Paragraph 78 (2007)

Rating: C-

Dir: Mikhail Khleborodov
Star: Gosha Kutsenko, Vladimir Vdovichenko, Anastasia Slanevskaya, Grigory Siyatvinda

This took rather more effort than it should have. Firstly, it’s a two-part movie for some reason: it could easily have been combined into one, with a perfectly adequate running-time. Worse, though both parts are on Tubi, the hard-coded subtitles on the first drift increasingly out of sync with the dialogue. By the end, they appear in completely different scenes: it looks like Tubi maybe used PAL subs on an NTSC print, and didn’t adjust for the difference in speed. So, I ended up finding the film in raw Russian on Youtube, downloading it from there, then matching it up with the correct set of subs. I really should not have to be doing this. While the second part had the right subs, I don’t feel it was worth the effort.

It’s not a bad set-up. Five years earlier, military commander Gudvin (Kutsenko) saw his special ops team fall apart in a welter of mistrust. Now, he’s been ordered to put the band back together, including the man he had court-martialled, Skif (Vdovichenko) and Lisa (Slanevskaya), the woman over whom they fought, and who ended up picking Gudvin. This dubious group are sent to a remote island, to investigate a WMD research base that shouldn’t exist, being in breach of international treaties, but which just set off an emergency beacon. On arrival, they find the place not exactly teeming with life. Indeed, everyone appears dead or infected with some kind of nasty disease – the latter meaning the team are now quarantined, and unable to leave.

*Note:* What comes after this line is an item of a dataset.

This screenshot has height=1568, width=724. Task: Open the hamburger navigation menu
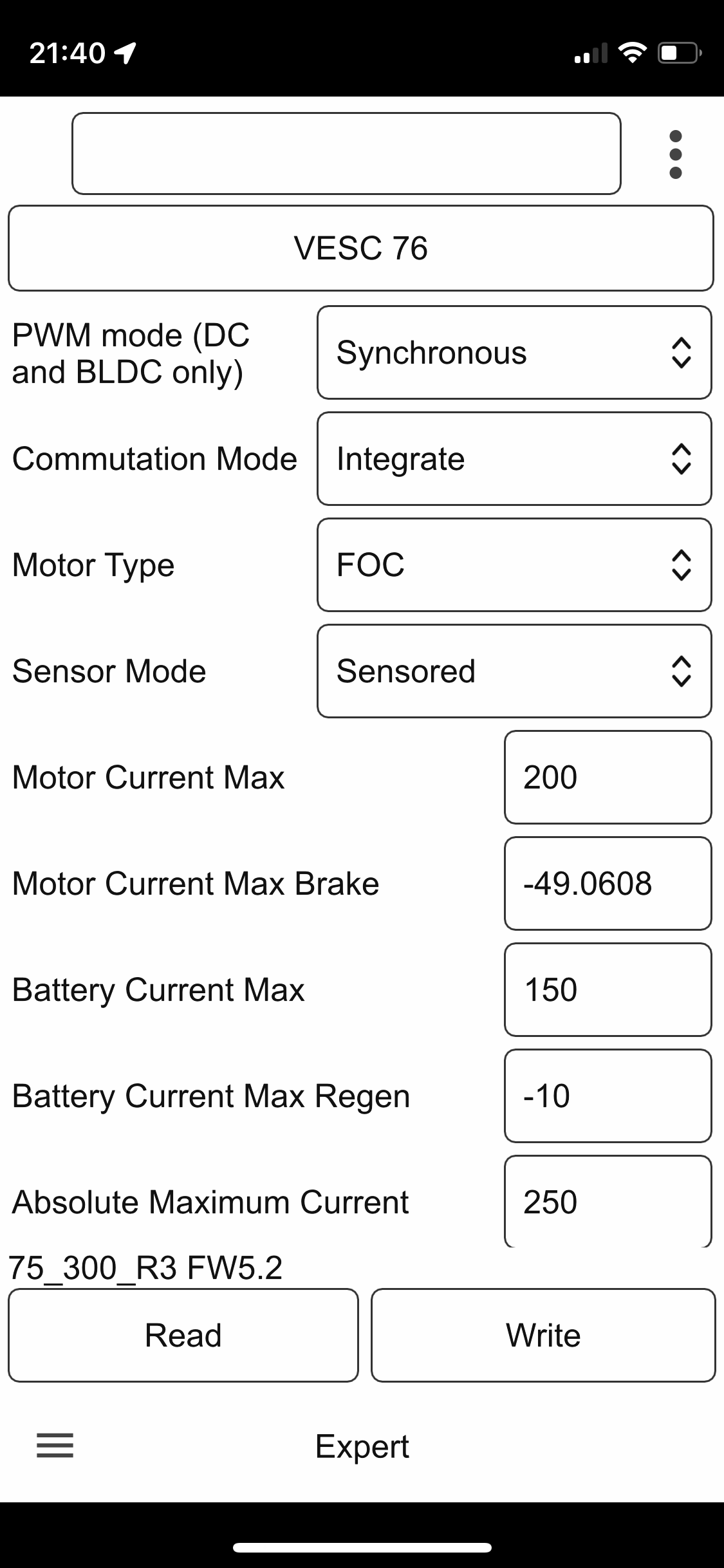tap(55, 1445)
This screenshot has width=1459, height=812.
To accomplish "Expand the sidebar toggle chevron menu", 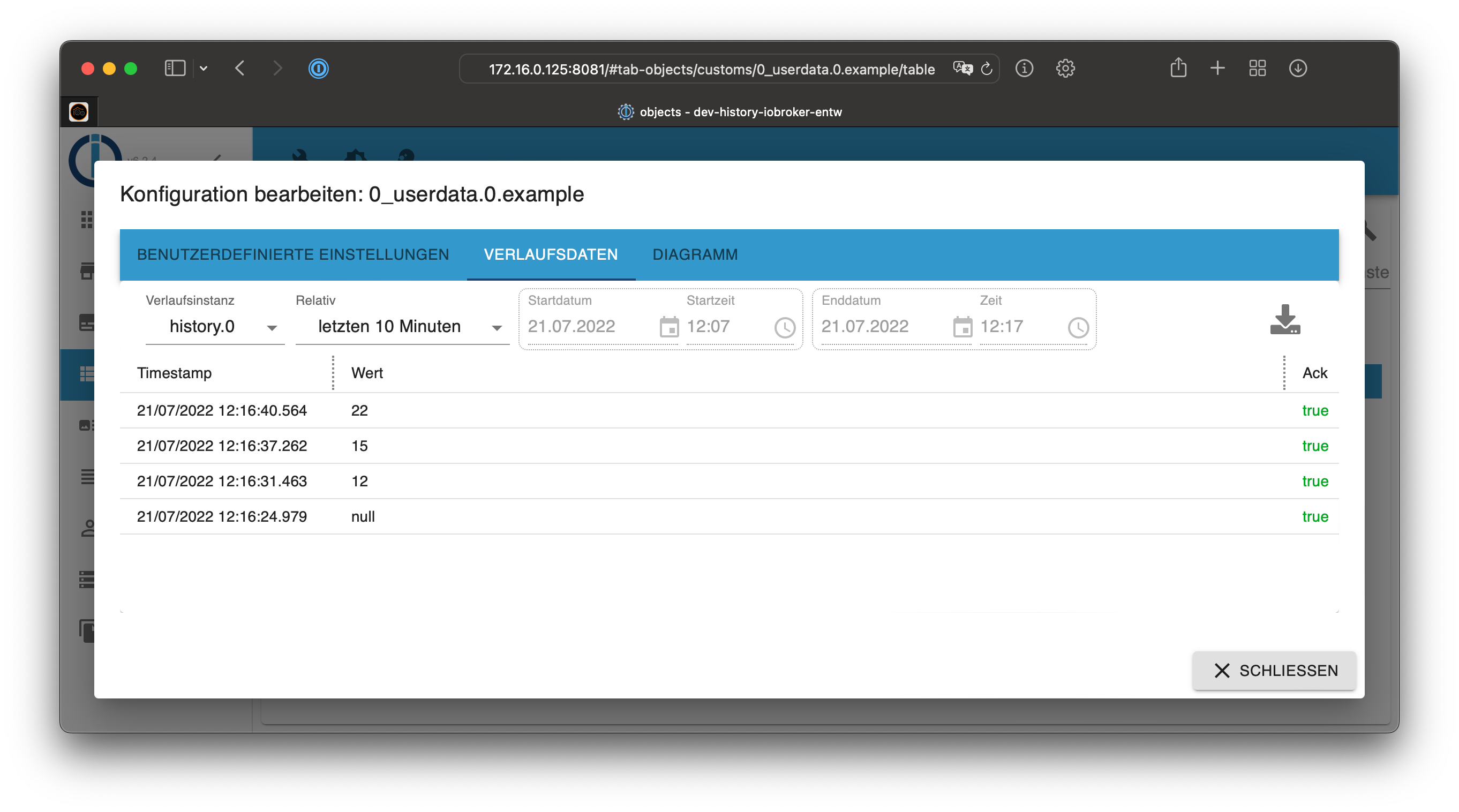I will (x=204, y=69).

This all takes place in the first movie, which does a decent enough job of drawing the characters, even if one does seem to be channeling Lister from Red Dwarf. It does all feel remarkably derivative: the main influences would be Aliens, The Thing and Resident Evil. However, there’s worse movies to lift from, and Khleborodov has some visual style, I believe he was a music video director, so brings some of that panache to his work here. The problem is much more the second half of the film, where I kept expecting something to happen: it doesn’t, and by something, I mean “anything”.

No, really. They sit around, bicker and eventually end up getting in serious fights with each other. Again, Khleborodov’s eye manages to stage and shoot these battles in interesting ways. There’s one which feels as if was significantly influenced by the gun kata in Equilibrium, with the two participants firing and dodging at point-blank range. This is not something I expected to see in a Russian movie. However, there’s about ten minutes of content in a ninety minute film, before an ending which doesn’t make much sense and is remarkable mostly for how unsatisfying it is. Certainly, of all the ways the second half could potentially have headed, it feels like the makers picked the most uninteresting. Even the least of the inspirations is considerably more satisfying than this dodgy Russian knock-off.